### What to produce
Only an exact copy of every record counts as an answer.

(Given records)

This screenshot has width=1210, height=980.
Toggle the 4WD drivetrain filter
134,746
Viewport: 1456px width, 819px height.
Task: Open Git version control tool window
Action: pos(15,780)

(End Given records)

### Task response
This screenshot has width=1210, height=980.
Toggle the 4WD drivetrain filter
134,746
Viewport: 1456px width, 819px height.
Task: Open Git version control tool window
Action: pos(15,780)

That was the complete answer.